After the amateur weaver has become proficient in making rag rugs or portieres it is interesting to try something more elaborate.
The Same Weaver After A Year's Time. During which she had studied out five coverlid designs.
For pattern weaving harness may be increased by the addition of one, two or three heddles. The weaving of coverlids is an intricate process, but it can be successfully mastered by an amateur as is proven by these two photographs of a self-taught weaver in her summer home in New Hampshire.
Eliza Calvert Hall's Coverlid Book shows many lovely designs with their quaint names, "Governor's Garden," "Lee's Surrender," "Bachelor's Fancy," etc. It is interesting to note that when such weaving was in vogue it was taught to the prisoners in the State Prison of Auburn, N. Y., with great success, and many "prison coverlids" are still in use in northern New York. For those who need to start weaving with less strenuous work a small light loom is illustrated, especially recommended by physicians for the use of neurasthenics. It is well adapted for the weaving of "laid-in patterns."

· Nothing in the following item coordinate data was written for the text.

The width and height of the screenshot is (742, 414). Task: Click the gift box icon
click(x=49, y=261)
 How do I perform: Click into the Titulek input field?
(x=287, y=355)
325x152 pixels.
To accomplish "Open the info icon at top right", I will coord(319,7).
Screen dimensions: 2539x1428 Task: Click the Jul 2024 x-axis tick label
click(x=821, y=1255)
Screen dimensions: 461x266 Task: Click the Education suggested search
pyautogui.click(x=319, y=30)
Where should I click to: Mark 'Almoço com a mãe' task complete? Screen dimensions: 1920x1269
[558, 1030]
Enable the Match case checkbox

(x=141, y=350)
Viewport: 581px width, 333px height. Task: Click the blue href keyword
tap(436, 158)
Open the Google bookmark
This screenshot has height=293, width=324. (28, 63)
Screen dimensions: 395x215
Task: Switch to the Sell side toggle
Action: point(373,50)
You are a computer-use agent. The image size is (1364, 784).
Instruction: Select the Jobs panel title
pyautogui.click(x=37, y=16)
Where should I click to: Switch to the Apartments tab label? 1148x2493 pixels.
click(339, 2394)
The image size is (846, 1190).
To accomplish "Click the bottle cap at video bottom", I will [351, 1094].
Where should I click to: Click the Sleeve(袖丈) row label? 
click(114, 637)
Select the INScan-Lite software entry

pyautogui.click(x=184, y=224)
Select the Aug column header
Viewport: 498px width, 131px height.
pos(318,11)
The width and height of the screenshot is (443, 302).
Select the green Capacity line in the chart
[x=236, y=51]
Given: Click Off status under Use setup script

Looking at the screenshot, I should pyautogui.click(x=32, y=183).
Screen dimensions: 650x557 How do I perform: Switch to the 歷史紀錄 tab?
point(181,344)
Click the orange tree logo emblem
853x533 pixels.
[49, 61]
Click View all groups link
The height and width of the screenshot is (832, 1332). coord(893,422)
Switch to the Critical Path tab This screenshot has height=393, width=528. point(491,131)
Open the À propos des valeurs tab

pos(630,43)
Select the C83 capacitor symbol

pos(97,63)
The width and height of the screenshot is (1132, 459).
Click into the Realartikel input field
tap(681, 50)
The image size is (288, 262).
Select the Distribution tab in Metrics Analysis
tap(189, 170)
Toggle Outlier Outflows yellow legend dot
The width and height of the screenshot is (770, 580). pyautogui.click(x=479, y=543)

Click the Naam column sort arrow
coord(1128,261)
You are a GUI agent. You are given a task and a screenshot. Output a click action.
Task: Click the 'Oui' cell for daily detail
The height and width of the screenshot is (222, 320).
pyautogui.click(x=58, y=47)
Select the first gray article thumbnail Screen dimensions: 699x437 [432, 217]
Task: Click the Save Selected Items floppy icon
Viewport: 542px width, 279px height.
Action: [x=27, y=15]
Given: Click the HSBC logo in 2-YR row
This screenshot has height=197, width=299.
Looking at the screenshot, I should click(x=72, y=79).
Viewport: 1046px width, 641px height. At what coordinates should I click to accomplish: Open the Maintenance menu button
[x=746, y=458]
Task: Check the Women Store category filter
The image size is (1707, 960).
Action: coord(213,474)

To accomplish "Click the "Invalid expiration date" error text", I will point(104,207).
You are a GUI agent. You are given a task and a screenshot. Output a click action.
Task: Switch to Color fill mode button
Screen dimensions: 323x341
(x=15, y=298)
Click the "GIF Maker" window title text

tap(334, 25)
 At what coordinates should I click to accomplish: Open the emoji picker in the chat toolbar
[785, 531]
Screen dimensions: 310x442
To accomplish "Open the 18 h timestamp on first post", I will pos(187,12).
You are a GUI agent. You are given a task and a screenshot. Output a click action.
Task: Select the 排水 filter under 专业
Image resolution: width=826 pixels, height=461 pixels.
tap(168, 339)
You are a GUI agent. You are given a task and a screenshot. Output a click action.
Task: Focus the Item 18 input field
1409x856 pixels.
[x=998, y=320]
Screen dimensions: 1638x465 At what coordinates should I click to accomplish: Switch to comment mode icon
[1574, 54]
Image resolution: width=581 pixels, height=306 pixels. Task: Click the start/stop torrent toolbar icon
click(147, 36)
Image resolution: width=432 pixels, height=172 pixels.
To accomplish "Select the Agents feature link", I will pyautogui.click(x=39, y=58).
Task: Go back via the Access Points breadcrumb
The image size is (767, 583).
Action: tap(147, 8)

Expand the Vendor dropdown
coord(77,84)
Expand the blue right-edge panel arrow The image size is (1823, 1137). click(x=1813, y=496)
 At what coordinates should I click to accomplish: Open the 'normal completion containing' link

The interest in hand weaving seems steadily on the increase. The desire for its beauty in our homes and the value of it in educational institutions has brought about a decided revival of this most significant craft. It has proven valuable in institutions for the deaf and dumb, and the State Hospitals for the Insane. Very elaborate and beautiful pattern weaving is being done in the Lighthouse, the School for the Blind, in New York City, and at Devereux Mansion, Marblehead, Massachusetts. For those beginning weaving who feel themselves unable to cope with the problems of setting up a loom and putting on the warp, it may be interesting to note that excellent light-weight looms may be bought ready threaded at Devereux Mansion, Marblehead, Massachusetts.
A Light Weight Loom
Recommended by physicians for the use of convalescents. It is especially good for weaving bags, hat-bands, etc.